Friday Funnies: Wicked + Divine

panel from Wicked + Divine #1

The Wicked + The Divine: The Faust Act is the most nineties comic I’ve read in a long time. Even Kieron Gillen and Jamie McKelvie’s previous project, the britpop inspired Phonogram, wasn’t as nineties as this. Largely because while that revolved around nineties music, this revolves around nineties comics. Not that this is some tedious remake or pastiche, but you can’t help but recognise the influence of a certain kind of nineties comic in this.

Luci from Wicked + Divine #1

Luci being the most obvious example. Dresses all in white, smokes all the time, makes sarky remarks, has remarkable powers but prefers to work through intimidation? Gee, who does that remind me of?

it was acceptable in the nineties

The attitude, the colouring, the deliberate flattened artwork; it’s all there from Phonogram. Both Phonogram and The Wicked + The Divine are at heart about an essential adolescent posturing, it just works better when you’re talking about supposed reincarnations of gods returning to Earth in teenage bodies to become superstars rather than indie pop devotees.

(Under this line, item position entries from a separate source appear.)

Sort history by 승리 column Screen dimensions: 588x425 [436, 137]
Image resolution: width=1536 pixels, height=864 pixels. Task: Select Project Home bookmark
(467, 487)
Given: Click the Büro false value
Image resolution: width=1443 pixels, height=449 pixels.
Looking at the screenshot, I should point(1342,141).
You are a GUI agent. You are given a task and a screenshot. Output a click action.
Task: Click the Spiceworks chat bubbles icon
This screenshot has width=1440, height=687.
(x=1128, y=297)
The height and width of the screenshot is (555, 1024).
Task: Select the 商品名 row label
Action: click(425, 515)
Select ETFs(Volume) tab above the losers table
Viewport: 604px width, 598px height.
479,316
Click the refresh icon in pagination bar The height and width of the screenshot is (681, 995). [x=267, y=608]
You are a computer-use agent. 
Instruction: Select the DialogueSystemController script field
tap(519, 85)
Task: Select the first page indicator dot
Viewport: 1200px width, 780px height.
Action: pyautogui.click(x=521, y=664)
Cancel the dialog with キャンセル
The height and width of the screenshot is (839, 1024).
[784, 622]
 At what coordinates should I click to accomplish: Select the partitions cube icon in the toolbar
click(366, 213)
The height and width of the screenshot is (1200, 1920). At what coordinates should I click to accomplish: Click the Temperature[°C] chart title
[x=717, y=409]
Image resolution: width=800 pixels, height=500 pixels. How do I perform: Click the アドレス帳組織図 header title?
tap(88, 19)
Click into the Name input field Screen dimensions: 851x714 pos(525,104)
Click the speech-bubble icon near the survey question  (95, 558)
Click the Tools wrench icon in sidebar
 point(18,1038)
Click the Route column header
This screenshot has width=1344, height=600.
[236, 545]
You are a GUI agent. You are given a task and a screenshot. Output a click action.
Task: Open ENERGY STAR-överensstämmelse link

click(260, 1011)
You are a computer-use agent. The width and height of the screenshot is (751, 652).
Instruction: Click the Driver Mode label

This is everything Youngblood pretended it wanted to be back in 1991, or Morrison’s recent The Multiversity- The Just with its third & fourth generation heroes as reality tv stars attempted.

The critic

The plot is driven by a murder mystery, but this is largely an excuse to provide a bit of a tour through the world of the gods, as undertaken by the fan and the critic. The critic being the woman in black above, Cassandra; and isn’t that a blatant allusion. To say she isn’t quite what she seems at first would be wrong, but her role is put in a new light by new information about her provided near the end of the book, which made me reread to see if I could’ve picked up on it before. It might even explain her motivations, her hostility against the idea of these teenagers being gods, though that may also be because she seems slightly older than both the gods and the fan/protagonist.

She also wears the same glasses as David Kohl.

WTF, have you even seen it?

One William Lehman wrote something stupid about Star Trek:

Say what you will about the SJW Glittery hoo ha crowd, they get this. I speculate that they get it because while we (the guys that grew up watching STOG and said “Hey those doors are COOL, how would you do that for real? Those communicators, could you do that?) went to engineering and hard science classes and started building the future that we wanted, the aforementioned individuals where going to the soft sciences (not real sciences at all in my NSHO) and studied how cultures work.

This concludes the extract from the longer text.